St. Joseph’s Mental Health Care Family Advisory Council understands that families are essential to maximizing the recovery of their ill family members and that the entire family is often impacted by the illness of one's loved one.

Our goal is to help facilitate effective and on-going communication between family members and staff, while ensuring family members are engaged as full partners in treatment as well as discharge/transition planning for their loved one. 

We advocate for the best quality of life, care and treatment for both inpatients and outpatients.

We expect professional caregivers to treat each patient as they would want their own family members treated.

We remind others that people with severe and persistent mental illness come from families just like theirs and mine.

The Family Advisory Councils is part of a provincial body of family councils. To learn more visit: www.ofcan.org

History

The Family Advisory Council was created in 1997, with the purpose of assisting staff to clearly identify ways in which the delivery of mental health care can be more sensitive and responsive to patient and family needs.  

Mission statement

Promote a cooperative, mutually supportive, and caring environment from which people with mental illness will benefit… a voice for all family members.

+++

§ Exercise instructions:
Copy out the text about the St. Joseph's Mental Health Care Family Advisory Council word for word, in full.

§ Records:

+++

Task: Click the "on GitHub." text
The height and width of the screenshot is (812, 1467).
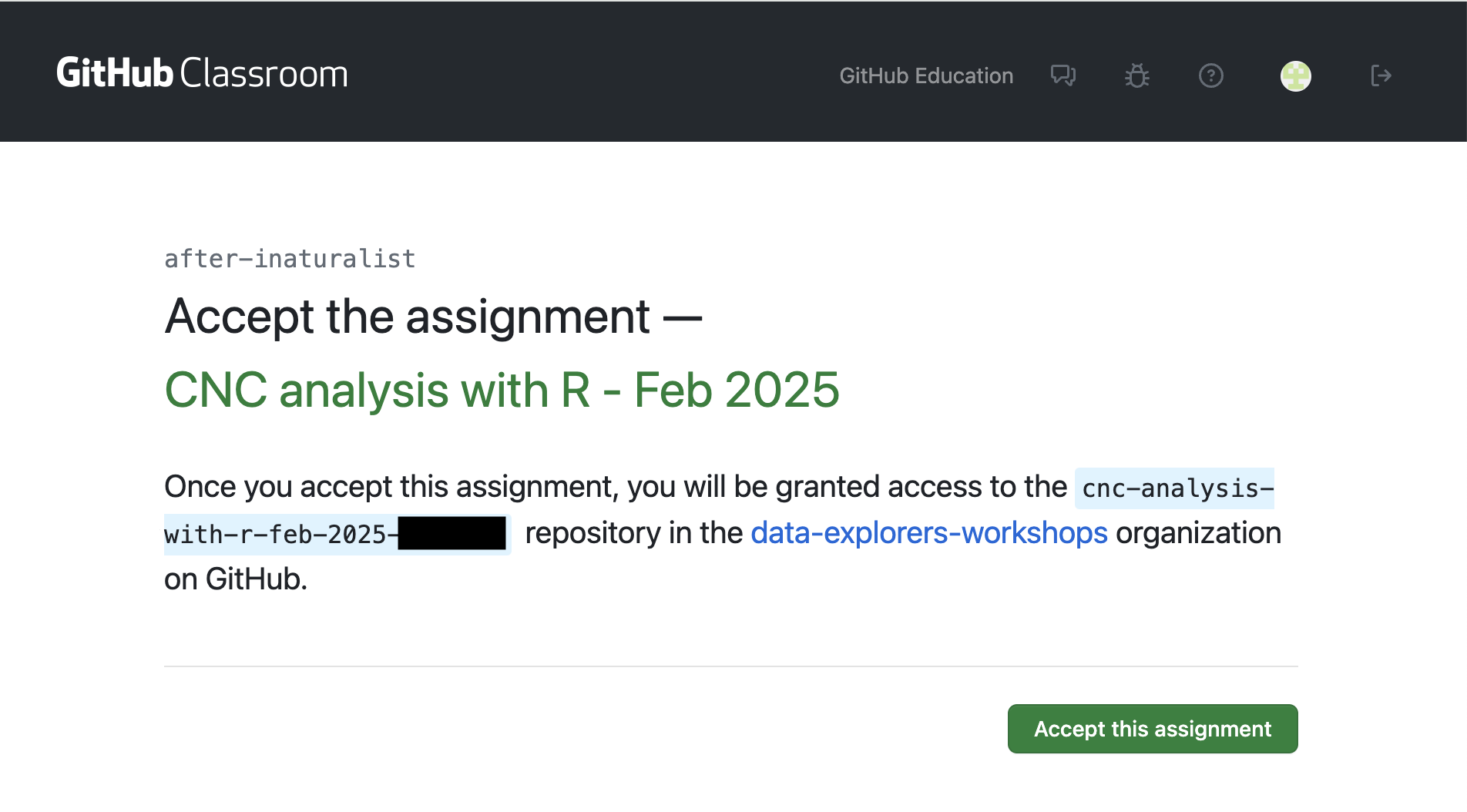Action: pos(236,579)
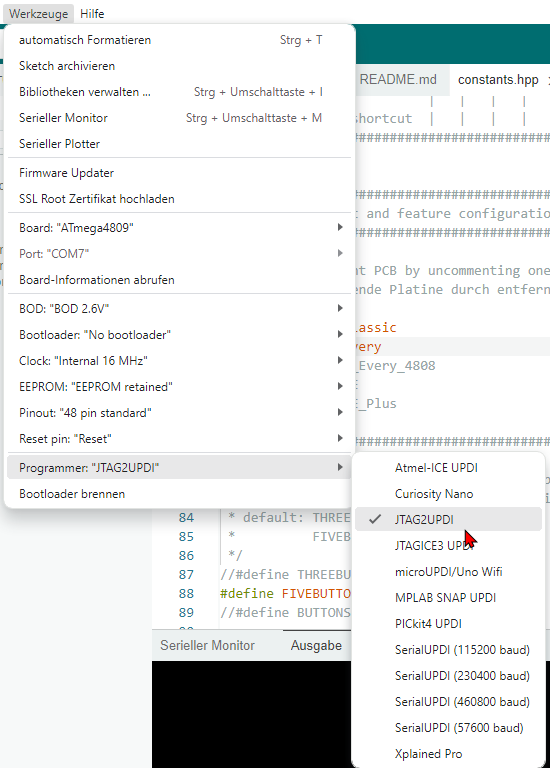Click Bootloader brennen
The width and height of the screenshot is (550, 768).
(179, 493)
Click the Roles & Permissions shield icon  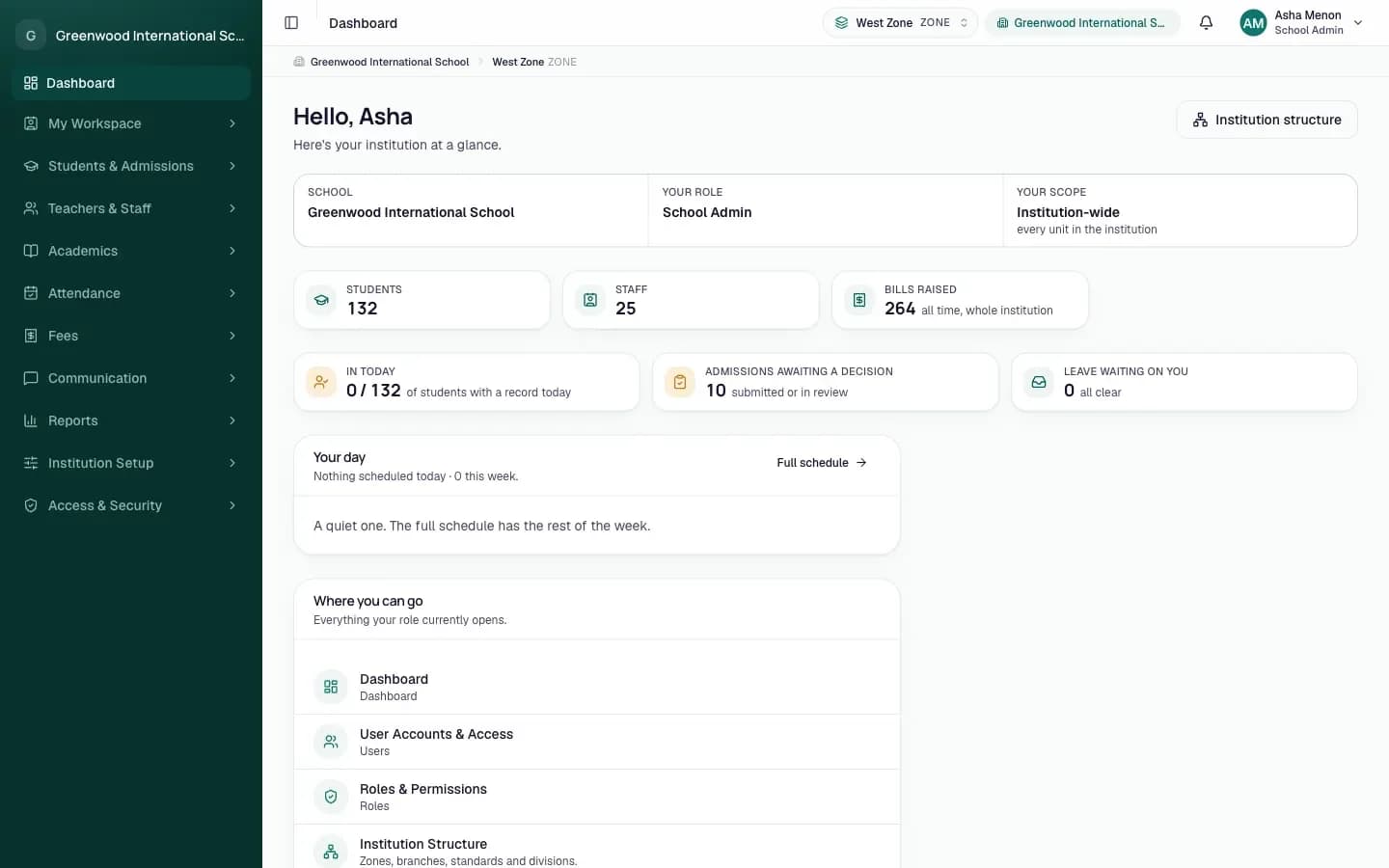point(331,797)
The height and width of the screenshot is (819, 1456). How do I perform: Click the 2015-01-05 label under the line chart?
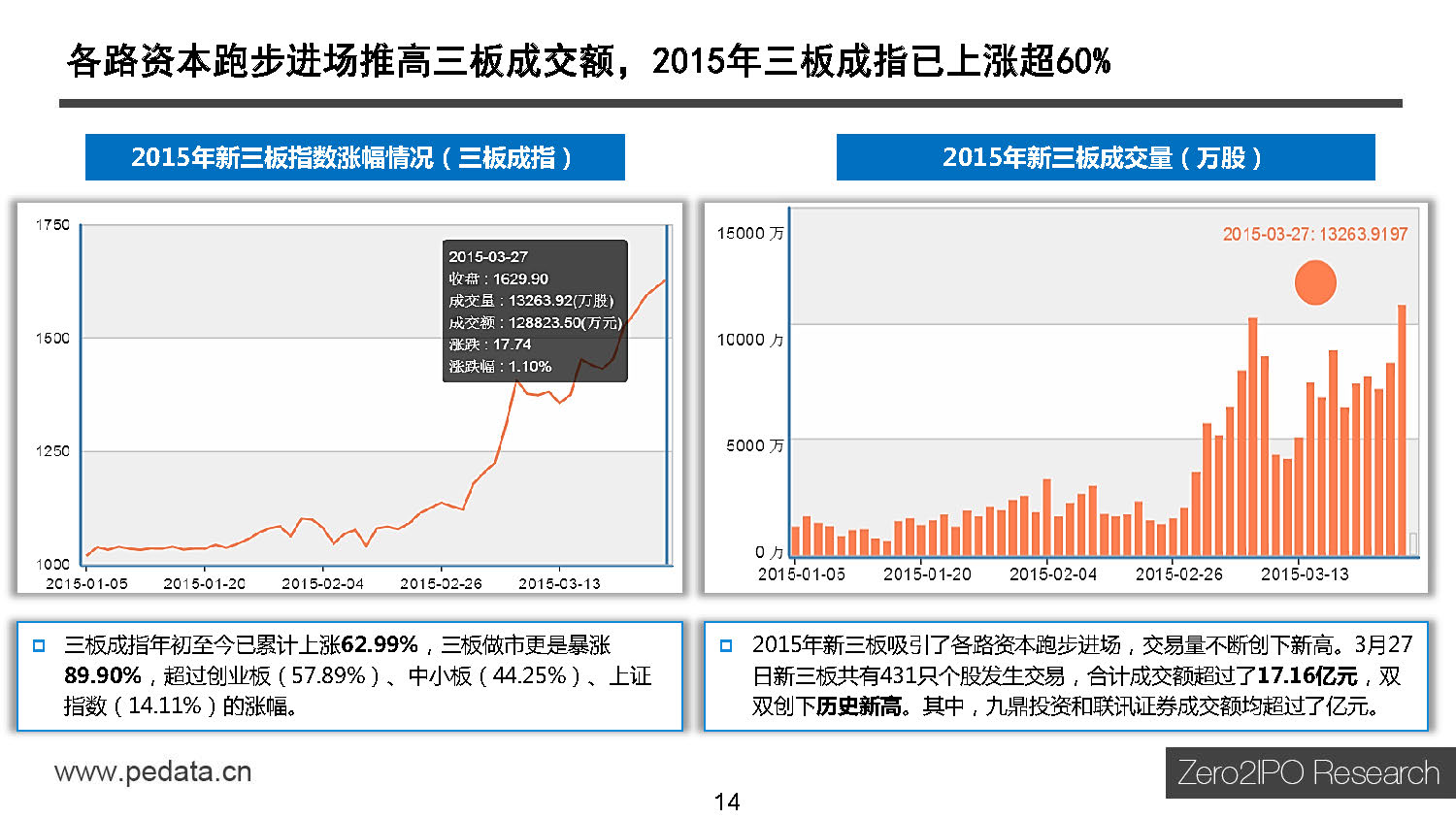point(86,583)
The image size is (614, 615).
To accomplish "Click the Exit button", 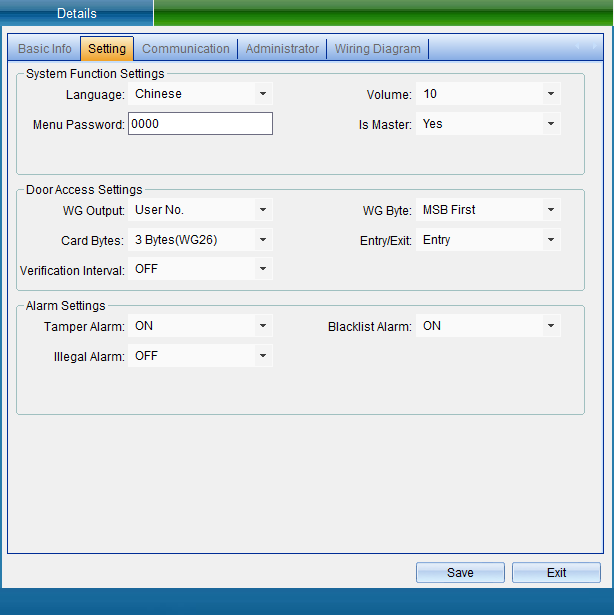I will pyautogui.click(x=556, y=573).
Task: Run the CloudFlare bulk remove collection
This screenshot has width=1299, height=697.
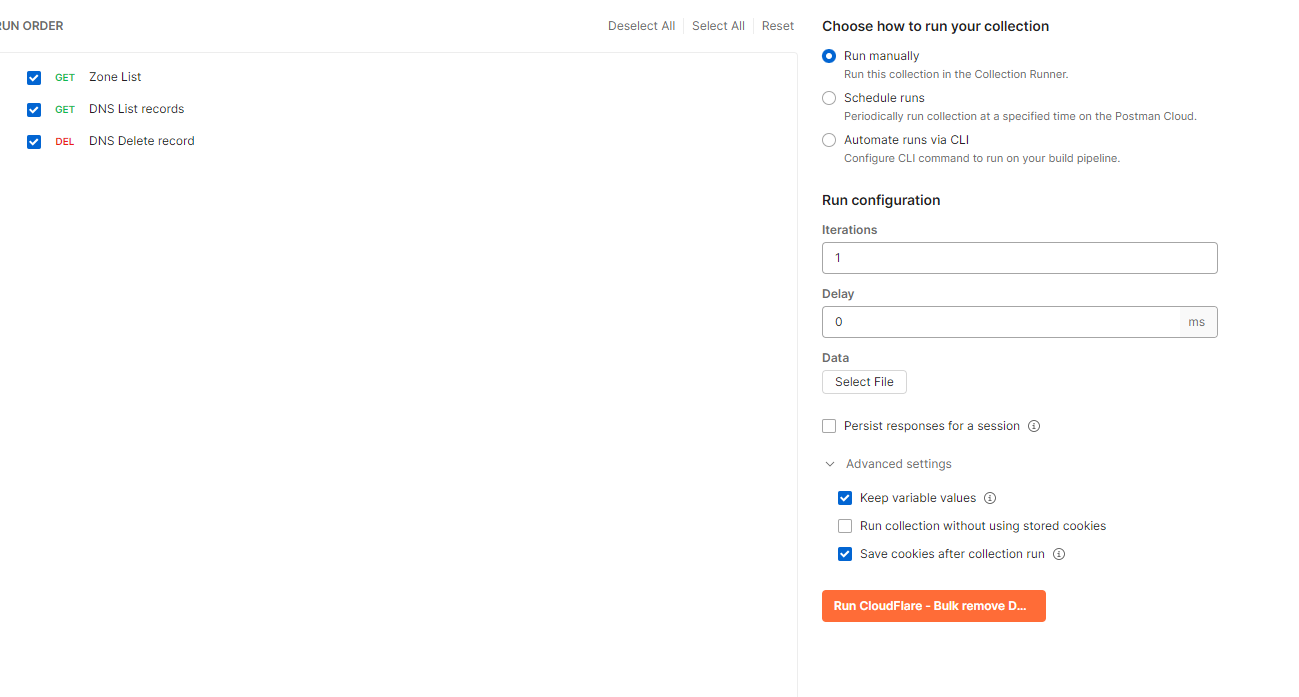Action: pos(932,605)
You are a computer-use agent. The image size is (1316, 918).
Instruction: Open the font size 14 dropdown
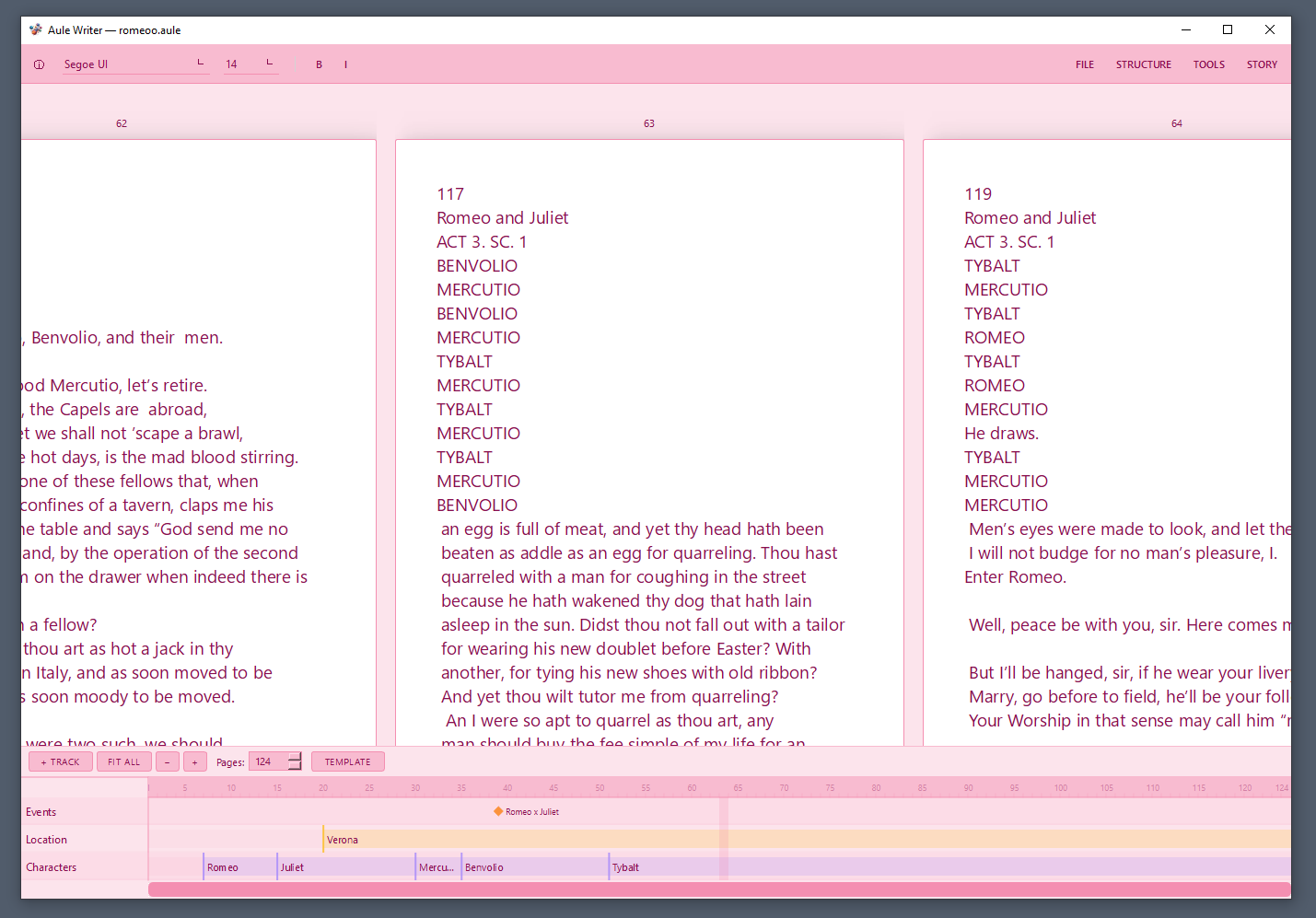click(x=250, y=64)
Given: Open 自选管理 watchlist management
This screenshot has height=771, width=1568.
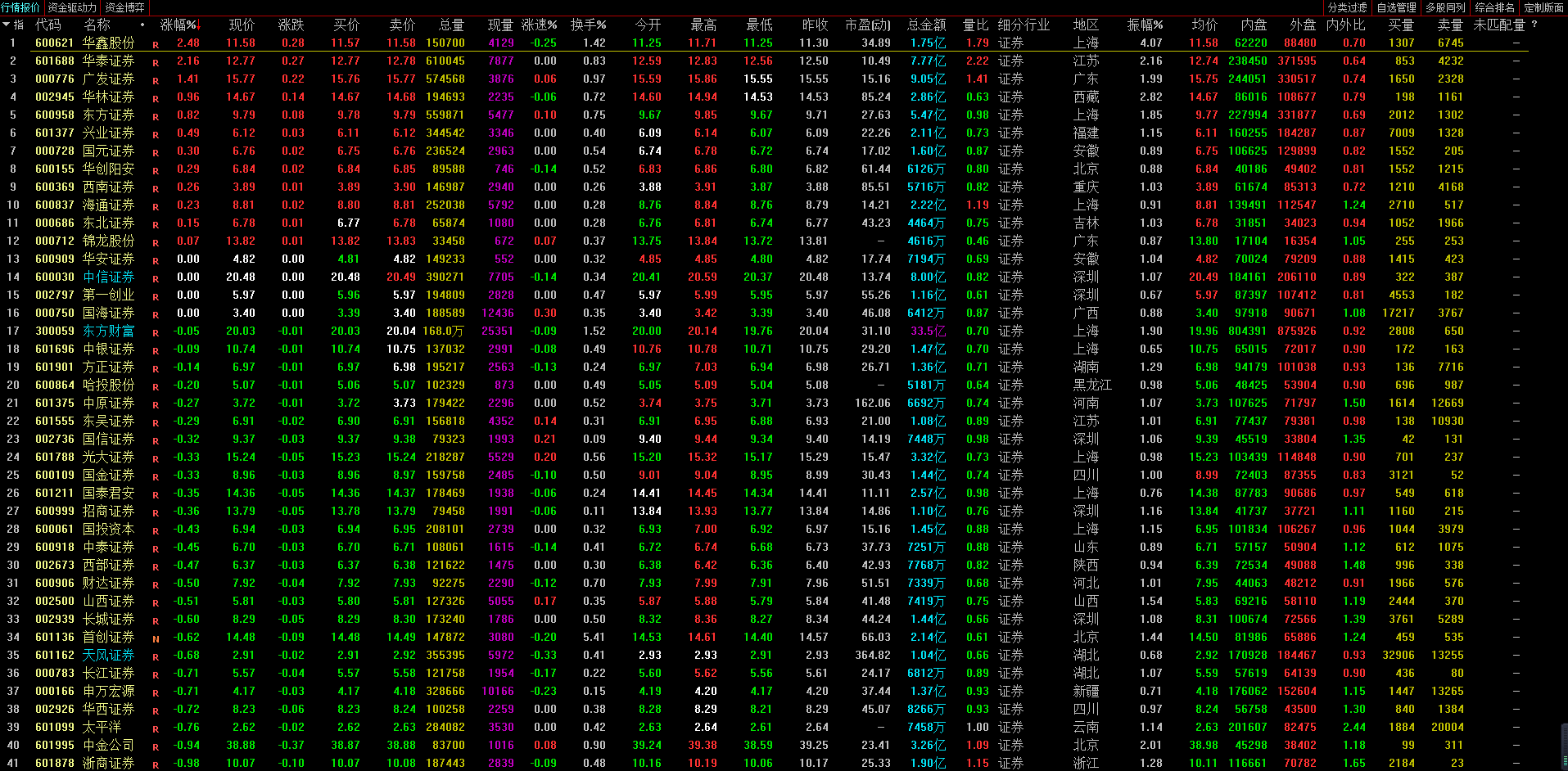Looking at the screenshot, I should tap(1396, 7).
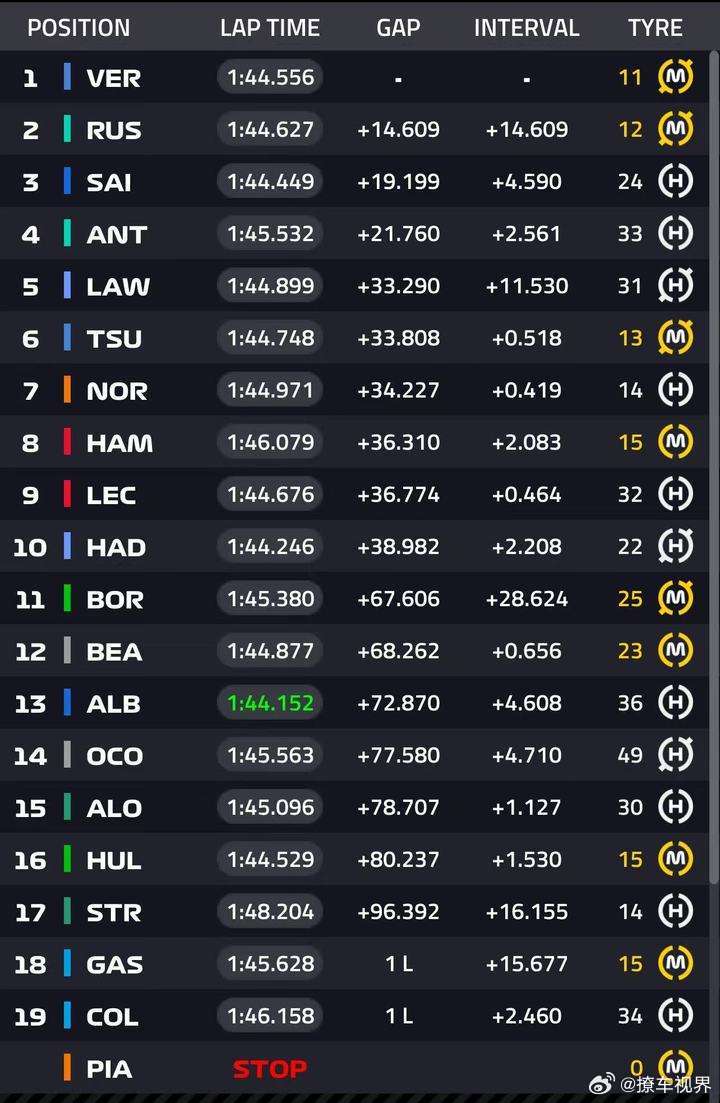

+++

§ The answer:
St. Joseph’s Mental Health Care Family Advisory Council understands that families are essential to maximizing the recovery of their ill family members and that the entire family is often impacted by the illness of one's loved one.

Our goal is to help facilitate effective and on-going communication between family members and staff, while ensuring family members are engaged as full partners in treatment as well as discharge/transition planning for their loved one. 

We advocate for the best quality of life, care and treatment for both inpatients and outpatients.

We expect professional caregivers to treat each patient as they would want their own family members treated.

We remind others that people with severe and persistent mental illness come from families just like theirs and mine.

The Family Advisory Councils is part of a provincial body of family councils. To learn more visit: www.ofcan.org

History

The Family Advisory Council was created in 1997, with the purpose of assisting staff to clearly identify ways in which the delivery of mental health care can be more sensitive and responsive to patient and family needs.  

Mission statement

Promote a cooperative, mutually supportive, and caring environment from which people with mental illness will benefit… a voice for all family members.